One vast, towering reason for Barack Obama's victory over John McCain in 2008 was the widespread expectation that an articulate and half-black chief executive would help the country overcome at long last its racial anxieties.
He'd speak about race with far-seeing eye and reasonable demeanor. He'd see all sides of the matter. He'd guide with confidence -- as he sought to do in Selma the other day, reminding Americans that "the march is not yet over; we know the race is not yet won. We know reaching that blessed destination where we are judged by the content of our character requires admitting as much." Etc. -- words and more words, glistening for a minute or two in the sunlight, then just lying there.
So it goes.
No recent president has so frittered away the presidency's moral authority -- on race, on foreign affairs, on democracy, you name it -- as has Barack Obama.
No recent president has rendered himself so unlistenable, so omittable from adult discussion aimed at the resolution of genuine problems.
This is not to say our 45th president has no credibility on anything. It's to say he preserves these days possibly one-tenth of the credibility the media and his followers happily assigned him in advance of his ascent to the presidency, when the wonderfulness of the Obama intellect was a general theme of campaign coverage.
You can't be sure when to take Barack Obama seriously, howsoever seriously his brow appears to knit with concern on significant occasions. It's the legacy of the "red line" on Syrian chemical weapons, which turned out, on closer, inspection to be indistinguishable from the dust around it. It's the legacy of you-can-keep-your-health-insurance-if-you-like-it.
It's the legacy of the president's non-stop lectures about Republican refusal to negotiate with a White House that scorns (and regularly shows that it scorns) the whole idea of giving away anything it wants. It's the legacy, more recently, of the Keystone pipeline bill on premises that flatly contradict fact -- e.g., the assertion that Keystone is all about using the United States as a transit point for Canadian oil, when, in fact, an estimated 70 percent of the oil would be refined for U.S. consumption.

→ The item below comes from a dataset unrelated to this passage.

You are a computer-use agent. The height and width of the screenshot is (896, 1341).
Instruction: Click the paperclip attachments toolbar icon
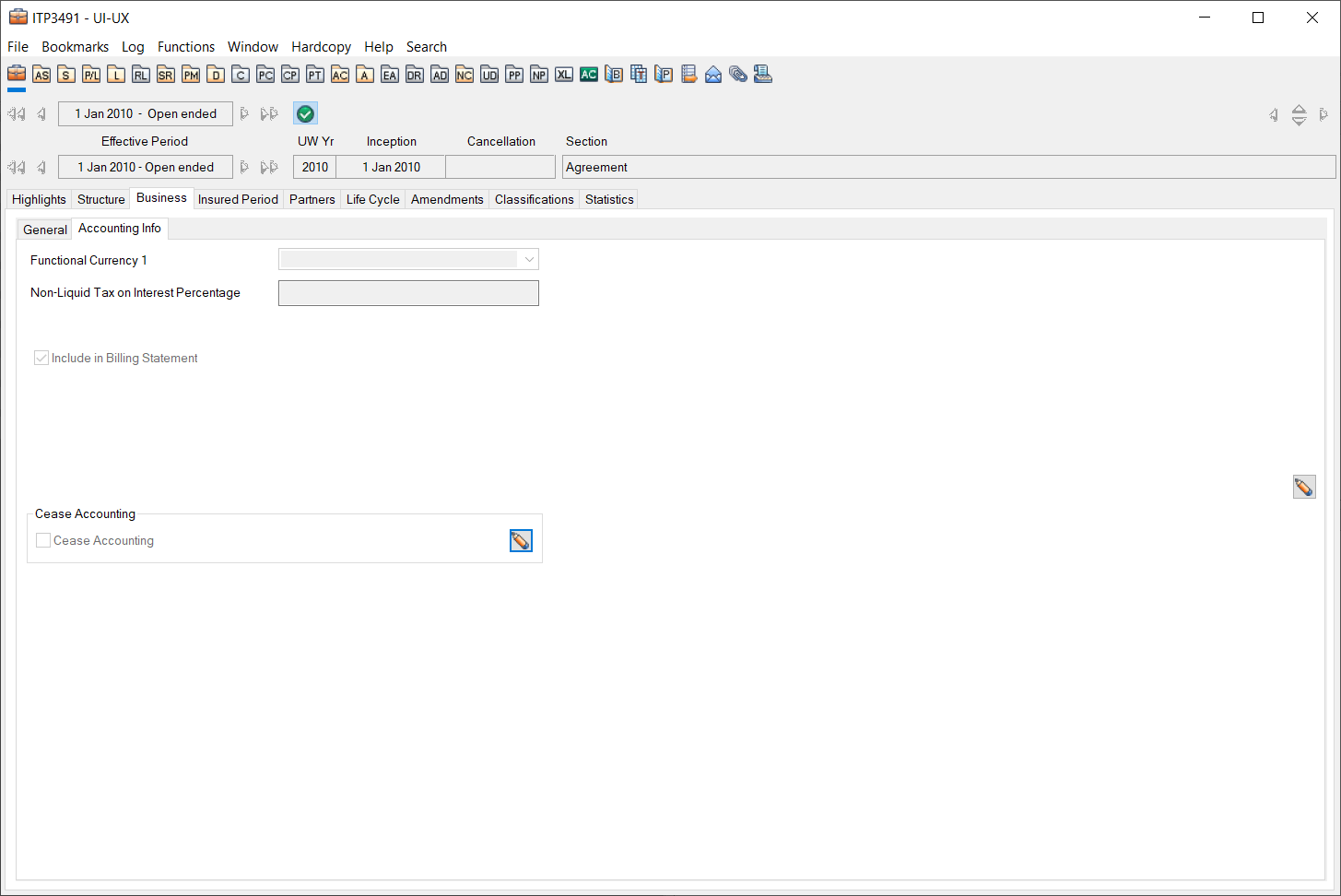(738, 75)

There's a pattern here: The president, with eyes turned toward his ramshackle constituency of feminist leaders, African-American spokesmen, "green" billionaires and voters who believe -- falsely -- that Wall Street runs the American show, coaxes and caters and coddles. Non-members of the coalition -- conservatives, for instance -- could be attending a Mongolian mahjong tournament for any attention their arguments receive from our great Reconciler in Chief. And so pass numerous moments for the adult conversation so many voters in 2008 thought would succeed the rhetorical flummery (as they saw it) that issued from George W. Bush's mouth.
Barack Obama must be laden with serious thoughts of one kind and another. You just can't tell which thoughts, the way he whips up rhetorical ice cream sundaes for the Obama hard core.
He's preaching, at Selma, to our minds and hearts and souls? He's working to assuage passions? To reconcile the keepers of order -- policemen -- with those for whom their brotherhood keeps order? He aims at reconciliation and respect? Liberty and justice and human dignity?
It would be nice to suppose so. It would be possible to suppose so, had not presidential misrepresentation after presidential misrepresentation fouled the climate for national conversation. You don't converse very constructively under the oversight of a moral arbiter whose moral standing could -- let us say -- do with some rehabilitation, never mind how essential the need for policies that fuse rather than further pry apart racial groupings with a presumable joint interest in peace and progress in place of conflict.
The president self-designated to play the role of wise man and reconciler gives a listenable speech when he wants to, only not such a speech as many these days take seriously, having worn themselves out in the search for coherence, not to mention wisdom, in the public musings of Barack Obama.